Chez Briocci, la règle voulait que lorsqu'une faute était commise par l'un de ses montreurs, il se retrouvât à l'amende. À l'opéra, on observait la même règle. Dans le monde des artistes d'alors, chacun côtoyait les autres et vivait en bonne harmonie. la tradition impliquait que l'on se retrouve dans quelque endroit branché - chez Marseille ou chez la Goulue, à la fête de Neuilly ou à la foire aux pains d'épices - pour dépenser le fruit des amendes. Comme Briocci était également pâtissier, le butin des punitions se troquait souvent contre sa spécialité, un "pain beurré, levé et fait au lait". Ainsi, on disait "aller chez le pitre pour briocher", ou manger le gâteau de Brioche. De cette coutume est venue l'expression "faire une brioche", synonyme de commettre une faute, une bévue, ou une maladresse.
À cette époque, on se servait de levain naturel (l'usage de la levure de bière, déclarée nuisible pour la santé, avait été interdit en 1668) et la mode des gâteaux au levain commençait. La découverte et la maîtrise de la levure biologique allaient ouvrir de nouvelles perspectives, tant en pâtisserie qu'en boulangerie. Briocci ne resta pas longtemps seul à exploiter sa recette.
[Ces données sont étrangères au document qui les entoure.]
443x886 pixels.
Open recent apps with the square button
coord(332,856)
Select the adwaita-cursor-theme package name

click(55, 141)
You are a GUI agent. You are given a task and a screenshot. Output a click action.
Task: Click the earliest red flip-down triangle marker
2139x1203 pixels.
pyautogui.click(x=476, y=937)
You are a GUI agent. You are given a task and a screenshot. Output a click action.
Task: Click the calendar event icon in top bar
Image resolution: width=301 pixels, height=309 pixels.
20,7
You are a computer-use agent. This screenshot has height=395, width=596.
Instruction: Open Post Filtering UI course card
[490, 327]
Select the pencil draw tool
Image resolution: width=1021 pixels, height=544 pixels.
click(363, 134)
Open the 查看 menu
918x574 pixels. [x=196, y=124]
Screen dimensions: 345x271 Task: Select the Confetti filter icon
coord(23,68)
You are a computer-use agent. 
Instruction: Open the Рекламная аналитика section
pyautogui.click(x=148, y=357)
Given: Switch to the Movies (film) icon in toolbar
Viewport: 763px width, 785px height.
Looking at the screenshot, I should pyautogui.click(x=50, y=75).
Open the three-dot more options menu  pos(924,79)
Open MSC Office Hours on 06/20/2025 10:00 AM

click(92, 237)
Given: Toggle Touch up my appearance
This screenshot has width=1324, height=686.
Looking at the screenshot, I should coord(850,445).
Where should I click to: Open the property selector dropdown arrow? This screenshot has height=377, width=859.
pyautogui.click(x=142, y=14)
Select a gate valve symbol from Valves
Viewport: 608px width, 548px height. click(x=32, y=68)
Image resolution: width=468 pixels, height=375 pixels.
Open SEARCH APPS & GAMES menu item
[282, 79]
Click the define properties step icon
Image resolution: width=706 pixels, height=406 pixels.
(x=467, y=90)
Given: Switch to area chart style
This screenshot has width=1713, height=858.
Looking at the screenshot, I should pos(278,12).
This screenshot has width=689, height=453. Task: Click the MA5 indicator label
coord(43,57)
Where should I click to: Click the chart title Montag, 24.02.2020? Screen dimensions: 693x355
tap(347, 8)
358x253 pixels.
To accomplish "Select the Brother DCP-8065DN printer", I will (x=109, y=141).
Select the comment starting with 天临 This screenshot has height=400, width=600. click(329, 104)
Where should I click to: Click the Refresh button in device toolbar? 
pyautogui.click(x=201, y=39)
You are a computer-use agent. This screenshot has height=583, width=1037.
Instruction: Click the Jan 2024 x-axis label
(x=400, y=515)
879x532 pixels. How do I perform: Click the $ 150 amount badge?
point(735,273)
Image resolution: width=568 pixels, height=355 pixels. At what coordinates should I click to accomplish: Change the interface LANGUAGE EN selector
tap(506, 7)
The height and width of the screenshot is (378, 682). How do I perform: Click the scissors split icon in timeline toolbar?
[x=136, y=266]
Selon certaines sources, les belles Parisiennes du XVIIe qui se promenaient le long du cours de Vincennes faisaient arrêter leurs carrosses devant la boutique de Flechner, au coin des rues Saint-Antoine et Saint-Paul, afin d'y acheter des brioches.
Sender, S.G., et Marcel Derrien (2003). "Marionnettes et brioches", La grande histoire de la pâtisserie-confiserie française, Genève, Éditions Minerva, p.96.


Ingrédients 
250 g de farine
100 g de beurre
8 g de levure sèche active
50 g de sucre en poudre + 10 g
50 ml de lait tiède
3 oeufs entiers
1 jaune d'oeuf
sel
eau de fleur d'oranger
sucre casson




Préparation (inspirée de La pâtisserie pour tous de Ginette Mathiot)
Dans un bol, faites dissoudre 10 g de sucre dans le lait tiède. Ajoutez au mélange la levure et couvrez le bol. Laissez la levure s'activer pendant 10 minutes. 
Mettez dans une terrine la farine. Faites-y un puits et y verser la levure active. Ajoutez les oeufs entiers, un peu de sel, le beurre amolli, le sucre et l'eau de fleur d'oranger. Travaillez bien le mélange.
Lorsque la pâte est très homogène, mettez-la dans un moule beurré (ou 6 petits) et laissez-la  gonfler pendant 3 à 4 heures (couverte d'un linge propre, dans une endroit à chaleur constante et douce - four éteint).
Avant de cuire, badigeonnez au pinceau la surface de la brioche avec le jaune d'oeuf (mélangé à un peu d'eau). Vous pouvez saupoudrer la brioche avec du sucre casson.


Cuisson 
Four à 180°C pendant 30 minutes (25 minutes pour des petits moules).


Mathiot, Ginette (1938). La pâtisserie pour tous, Paris, Albin Michel.